Ja, zum Beispiel hat der Spiegel über eine große Längsschnittstudie der Universität Bielefeld zu Kindern in inklusiven und exklusiven Lernsettings1 berichtet. Die Schlagzeile war dabei: „Kinder lernen an Förderschulen genauso gut wie an Regelschulen”. Wenn man dann in die Studie reinguckt, stellt man aber fest, dass das gar nicht die Kernaussage der Studie ist. Damit habe ich mich dann in einem Blogbeitrag beschäftigt.

Wen möchten Sie mit Ihren Blogbeiträgen erreichen?

In diesem Fall gerne die Journalisten, die sich mit dem Thema beschäftigen. Oder auch Personen, die die entsprechenden Artikel lesen. Ich möchte ihnen zeigen, dass es dazu auch eine andere Sichtweise gibt. Das ist aber sehr schwierig. Eine weitere Zielgruppe sind Studierende oder auch generell am Bildungssystem oder auch an Forschung interessierte Menschen. Das ist nämlich mein zweites großes Thema: Wie funktioniert eigentlich Forschung, welche Qualitätsmerkmale muss sie haben und wie kommen wir hier an unsere Ergebnisse.

Können Sie nachvollziehen, wer und wie viele Personen Ihren Blog dann lesen?

Nicht so wirklich. Ich weiß zwar, wie viele Personen am Tag einen Beitrag anklicken und da kommen dann auch immer mal ein paar mehr Klicks, wenn ich etwas Neues veröffentlicht habe. Aber wer das ist, weiß ich nicht.

Bekommen Sie Feedback aus dem Kollegenkreis?

Bevor ich den Preis bekommen habe eher nicht. Aber in dem Rahmen haben mir einige dazu gratuliert und sich auch mit mir darüber gefreut.
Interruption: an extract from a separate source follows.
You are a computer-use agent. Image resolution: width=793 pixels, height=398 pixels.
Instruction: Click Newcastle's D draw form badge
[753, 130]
Von einer Kollegin weiß ich, dass sie manchmal meine Beiträge auf Twitter liked und teilt.

In Ihrer Blogbeschreibung schreiben Sie: „Von den knall-puff-peng-Wissenschaften hört man auch außerhalb der Hochschule.“ Was meinen Sie damit genau?
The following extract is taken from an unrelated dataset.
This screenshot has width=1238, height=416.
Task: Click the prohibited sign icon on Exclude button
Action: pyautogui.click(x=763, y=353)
Das ist meine provokativ-neidische, aber liebevoll gemeinte Bezeichnung für die Naturwissenschaften. Irgendwie ist da für jeden klar, dass das eine Wissenschaft ist, dass wissenschaftliche Methoden angewendet werden und dass es Forscherinnen und Forscher gibt, die sich mit diesen Phänomenen auseinandersetzen. Auch die Ergebnisse werden in den Medien stärker aufbereitet, als das zum Beispiel bei der Schulforschung der Fall ist. Schulthemen werden eben eher aus einem Alltagsverständnis heraus interpretiert und selten auf einer wissenschaftlichen Ebene. Ich habe noch nie ein Wissenschaftsformat im Fernsehen gesehen, in dem es mal um eine Bildungsforscherin ging. Da sind die Sozialwissenschaften oft unterrepräsentiert. Die Naturwissenschaften sind aber auch unheimlich spannend, keine Frage. Während es hier eben auch mal knallt, haben wir meistens nur Texte.

Aber in den Forschungsmethoden gibt es große Überschneidungen. Wenn zum Beispiel in den PISA-Studien vom Zusammenhang zwischen Herkunft und Bildungserfolg berichtet wird, dann liegen dieser Aussage ähnlich komplexe statistische Modelle zu Grunde wie Erkenntnissen aus den Naturwissenschaften.

Was wünschen Sie sich hier von der Öffentlichkeitsarbeit für den Bereich der Sozialwissenschaften?

Dass es eine gibt! Sowohl an der Uni als auch in unserem Fachbereich passiert da einfach nicht so viel.